|dc.description.abstract||Since the last decade, the main components of computer systems have been evolving, diversifying, to overcome their physical limits and to minimize their energy footprint. Hardware specialization and heterogeneity have become key to design more efficient systems and tackle ever-important problems with ever-larger volumes of data. However, to fully take advantage of the new hardware, a tighter integration between hardware and software, called hardware/software co-design, is also needed. Hardware/software co-design is a time-consuming process that poses its challenges, such as code and performance portability. Despite its challenges and considerable costs, it is an effort that is crucial for data-intensive applications that run at scale. Such applications span across different fields, such as engineering, chemistry, life sciences, astronomy, high energy physics, earth sciences, et cetera.
Another scientific field where hardware/software co-design is fundamental is genomics. Here, modern DNA sequencing technologies reduced the sequencing time and made its cost orders of magnitude cheaper than it was just a few years ago. This breakthrough, together with novel genomics methods, will eventually enable the long-awaited personalized medicine. Personalized medicine selects appropriate and optimal therapies based on the context of a patient’s genome, and it has the potential to change medical treatments as we know them today. However, the broad adoption of genomics methods is limited by their capital and operational costs. In fact, genomics pipelines consist of complex algorithms with execution times of many hours per each patient and vast intermediate data structures stored in main memory for good performance. To satisfy the main memory requirement genomics applications are usually scaled-out to multiple compute nodes. Therefore, these workloads require infrastructures of enterprise-class servers, with entry and running costs that that most labs, clinics, and hospitals cannot afford. Due to these reasons, co-designing genomics workloads to lower their total cost of ownership is essential and worth investigating.

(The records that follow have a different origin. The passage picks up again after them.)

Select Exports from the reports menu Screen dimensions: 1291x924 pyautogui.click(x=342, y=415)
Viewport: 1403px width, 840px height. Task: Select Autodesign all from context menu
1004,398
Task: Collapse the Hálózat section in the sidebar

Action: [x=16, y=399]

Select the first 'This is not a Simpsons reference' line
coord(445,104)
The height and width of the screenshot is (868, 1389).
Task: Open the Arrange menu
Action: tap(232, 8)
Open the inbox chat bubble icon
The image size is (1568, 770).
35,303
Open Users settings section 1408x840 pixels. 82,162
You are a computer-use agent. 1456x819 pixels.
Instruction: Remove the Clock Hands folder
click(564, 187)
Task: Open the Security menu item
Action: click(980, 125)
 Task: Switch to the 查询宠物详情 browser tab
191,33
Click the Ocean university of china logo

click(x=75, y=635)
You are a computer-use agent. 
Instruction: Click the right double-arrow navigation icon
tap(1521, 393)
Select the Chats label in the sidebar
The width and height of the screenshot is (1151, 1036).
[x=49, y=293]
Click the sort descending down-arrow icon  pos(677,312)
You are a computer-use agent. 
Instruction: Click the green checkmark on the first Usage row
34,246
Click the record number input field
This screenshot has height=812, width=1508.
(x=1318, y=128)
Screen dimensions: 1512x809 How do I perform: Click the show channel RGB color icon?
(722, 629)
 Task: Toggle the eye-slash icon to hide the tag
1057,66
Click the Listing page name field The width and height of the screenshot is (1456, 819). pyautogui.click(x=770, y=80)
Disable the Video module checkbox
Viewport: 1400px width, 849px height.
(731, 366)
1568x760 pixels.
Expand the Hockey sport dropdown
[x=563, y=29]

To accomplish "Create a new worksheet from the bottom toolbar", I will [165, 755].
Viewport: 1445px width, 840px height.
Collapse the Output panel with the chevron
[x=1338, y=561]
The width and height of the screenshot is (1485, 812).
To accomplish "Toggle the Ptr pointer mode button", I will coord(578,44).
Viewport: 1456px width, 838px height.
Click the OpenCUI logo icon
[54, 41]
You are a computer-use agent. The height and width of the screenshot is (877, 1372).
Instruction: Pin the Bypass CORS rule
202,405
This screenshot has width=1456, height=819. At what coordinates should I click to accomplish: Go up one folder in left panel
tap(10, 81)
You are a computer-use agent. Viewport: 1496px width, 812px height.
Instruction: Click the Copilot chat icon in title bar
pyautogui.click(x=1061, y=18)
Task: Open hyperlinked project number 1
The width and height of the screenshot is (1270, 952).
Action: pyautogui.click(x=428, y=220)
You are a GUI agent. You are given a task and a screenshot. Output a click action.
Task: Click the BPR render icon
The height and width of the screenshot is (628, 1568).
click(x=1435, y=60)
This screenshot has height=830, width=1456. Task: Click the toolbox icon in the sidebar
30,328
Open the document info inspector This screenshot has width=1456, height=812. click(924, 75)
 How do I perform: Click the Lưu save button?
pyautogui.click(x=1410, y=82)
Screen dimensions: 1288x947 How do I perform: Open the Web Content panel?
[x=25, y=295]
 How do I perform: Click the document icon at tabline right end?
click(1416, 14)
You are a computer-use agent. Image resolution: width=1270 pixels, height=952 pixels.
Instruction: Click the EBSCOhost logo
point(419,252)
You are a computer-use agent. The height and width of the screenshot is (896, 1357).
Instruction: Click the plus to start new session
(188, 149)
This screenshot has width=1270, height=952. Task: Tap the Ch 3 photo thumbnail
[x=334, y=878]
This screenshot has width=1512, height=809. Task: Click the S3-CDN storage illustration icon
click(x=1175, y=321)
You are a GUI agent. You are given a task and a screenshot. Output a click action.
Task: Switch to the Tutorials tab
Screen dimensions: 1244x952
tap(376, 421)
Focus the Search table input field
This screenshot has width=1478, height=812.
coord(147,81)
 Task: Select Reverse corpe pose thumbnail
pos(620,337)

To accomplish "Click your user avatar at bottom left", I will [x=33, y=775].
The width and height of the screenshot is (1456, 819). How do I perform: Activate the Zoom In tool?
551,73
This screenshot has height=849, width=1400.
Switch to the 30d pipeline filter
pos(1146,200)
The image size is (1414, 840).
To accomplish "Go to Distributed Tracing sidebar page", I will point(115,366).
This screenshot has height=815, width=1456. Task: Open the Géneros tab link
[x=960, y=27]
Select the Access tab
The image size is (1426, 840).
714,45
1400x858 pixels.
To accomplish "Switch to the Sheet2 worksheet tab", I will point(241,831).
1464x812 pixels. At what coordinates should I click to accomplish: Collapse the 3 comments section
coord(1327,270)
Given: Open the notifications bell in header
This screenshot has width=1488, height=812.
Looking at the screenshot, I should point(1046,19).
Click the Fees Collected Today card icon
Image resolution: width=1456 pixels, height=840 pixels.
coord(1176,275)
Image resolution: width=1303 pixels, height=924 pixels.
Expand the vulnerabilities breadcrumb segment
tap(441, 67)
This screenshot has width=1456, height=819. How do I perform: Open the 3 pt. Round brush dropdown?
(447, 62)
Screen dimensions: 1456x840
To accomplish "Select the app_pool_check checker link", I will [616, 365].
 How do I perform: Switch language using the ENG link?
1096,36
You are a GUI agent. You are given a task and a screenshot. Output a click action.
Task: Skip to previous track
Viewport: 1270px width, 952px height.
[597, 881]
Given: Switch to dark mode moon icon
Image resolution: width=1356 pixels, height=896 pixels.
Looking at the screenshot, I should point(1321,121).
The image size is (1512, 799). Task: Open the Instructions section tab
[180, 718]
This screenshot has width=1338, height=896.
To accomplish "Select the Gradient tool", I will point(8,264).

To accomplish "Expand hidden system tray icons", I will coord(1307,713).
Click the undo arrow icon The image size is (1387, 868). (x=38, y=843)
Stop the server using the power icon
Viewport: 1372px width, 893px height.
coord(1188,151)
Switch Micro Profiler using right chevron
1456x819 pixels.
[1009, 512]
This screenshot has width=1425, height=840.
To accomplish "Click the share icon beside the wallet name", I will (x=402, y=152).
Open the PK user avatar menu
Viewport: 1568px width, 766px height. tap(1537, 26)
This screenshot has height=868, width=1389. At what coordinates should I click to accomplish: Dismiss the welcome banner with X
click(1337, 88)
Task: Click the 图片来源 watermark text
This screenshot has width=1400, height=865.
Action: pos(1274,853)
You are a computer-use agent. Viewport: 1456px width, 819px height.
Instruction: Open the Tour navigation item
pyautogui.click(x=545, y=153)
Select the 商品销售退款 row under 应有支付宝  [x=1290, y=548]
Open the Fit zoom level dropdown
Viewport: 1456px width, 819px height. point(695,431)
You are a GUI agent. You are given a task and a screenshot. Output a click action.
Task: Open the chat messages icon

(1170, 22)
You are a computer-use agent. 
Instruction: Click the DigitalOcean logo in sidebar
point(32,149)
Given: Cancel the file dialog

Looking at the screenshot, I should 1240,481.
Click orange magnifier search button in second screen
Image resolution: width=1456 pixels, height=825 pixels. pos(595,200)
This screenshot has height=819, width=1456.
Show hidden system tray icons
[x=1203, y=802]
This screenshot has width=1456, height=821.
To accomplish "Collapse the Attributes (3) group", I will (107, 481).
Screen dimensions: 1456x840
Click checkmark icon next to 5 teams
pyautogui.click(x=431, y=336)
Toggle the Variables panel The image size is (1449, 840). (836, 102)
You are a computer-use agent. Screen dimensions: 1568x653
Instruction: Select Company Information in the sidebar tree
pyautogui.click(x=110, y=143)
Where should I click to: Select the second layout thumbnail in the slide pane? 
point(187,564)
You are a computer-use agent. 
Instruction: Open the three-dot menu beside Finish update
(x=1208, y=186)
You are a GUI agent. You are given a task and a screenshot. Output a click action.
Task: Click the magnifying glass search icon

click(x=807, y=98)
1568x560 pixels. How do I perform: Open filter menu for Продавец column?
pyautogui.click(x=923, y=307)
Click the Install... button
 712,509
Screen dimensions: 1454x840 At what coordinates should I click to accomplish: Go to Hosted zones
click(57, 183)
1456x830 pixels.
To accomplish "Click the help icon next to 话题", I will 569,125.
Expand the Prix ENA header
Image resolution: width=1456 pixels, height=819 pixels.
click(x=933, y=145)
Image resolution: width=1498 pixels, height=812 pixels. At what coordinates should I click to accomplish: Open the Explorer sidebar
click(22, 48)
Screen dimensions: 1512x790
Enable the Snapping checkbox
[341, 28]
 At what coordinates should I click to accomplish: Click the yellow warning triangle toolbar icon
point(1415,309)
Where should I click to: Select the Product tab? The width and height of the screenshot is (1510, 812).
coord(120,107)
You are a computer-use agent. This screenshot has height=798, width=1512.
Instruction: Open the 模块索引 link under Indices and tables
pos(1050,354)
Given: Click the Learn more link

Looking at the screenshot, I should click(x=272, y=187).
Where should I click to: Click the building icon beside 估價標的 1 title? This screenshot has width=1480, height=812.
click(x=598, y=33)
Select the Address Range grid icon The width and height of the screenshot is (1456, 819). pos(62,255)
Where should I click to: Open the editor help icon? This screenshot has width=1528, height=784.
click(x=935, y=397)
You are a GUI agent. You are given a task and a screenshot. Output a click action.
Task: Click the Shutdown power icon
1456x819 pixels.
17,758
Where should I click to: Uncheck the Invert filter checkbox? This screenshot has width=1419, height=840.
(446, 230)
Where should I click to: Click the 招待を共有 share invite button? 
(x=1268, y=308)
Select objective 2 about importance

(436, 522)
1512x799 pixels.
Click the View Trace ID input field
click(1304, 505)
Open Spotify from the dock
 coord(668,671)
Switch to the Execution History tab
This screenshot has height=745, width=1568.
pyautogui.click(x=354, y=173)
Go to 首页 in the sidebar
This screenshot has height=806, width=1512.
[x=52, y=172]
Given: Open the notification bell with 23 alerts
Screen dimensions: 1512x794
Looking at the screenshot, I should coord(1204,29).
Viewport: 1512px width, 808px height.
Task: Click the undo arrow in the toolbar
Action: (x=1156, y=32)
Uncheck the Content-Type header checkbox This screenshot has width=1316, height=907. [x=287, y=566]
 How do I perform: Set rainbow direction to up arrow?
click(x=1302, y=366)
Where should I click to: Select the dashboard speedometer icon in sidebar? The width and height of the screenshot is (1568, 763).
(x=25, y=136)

This thesis demonstrates that hardware/software co-design allows migrating data-intensive genomics applications to inexpensive desktop-class machines to reduce the total cost of ownership when compared to traditional cluster deployments. Firstly, the thesis examines algorithmic improvements to ease co-design and to reduce workload footprint, using NVMs as a memory extension, and so to be able to run in one single node. Secondly, it investigates how data-intensive algorithms can offload computation to programmable accelerators (i.e., GPUs and FPGAs) to reduce the execution time and the energy-to-solution. Thirdly, it explores and proposes techniques to substantially reduce the memory footprint through the adoption of flash memory to the point that genomics methods can run on one affordable desktop-class machine. Results on SMUFIN, a state-of-the-art real-world genomics method prove that hardware/software co-design allows significant reductions in the total cost of ownership of data-intensive genomics methods, easing their adoption on large repositories of genomes and also on the field.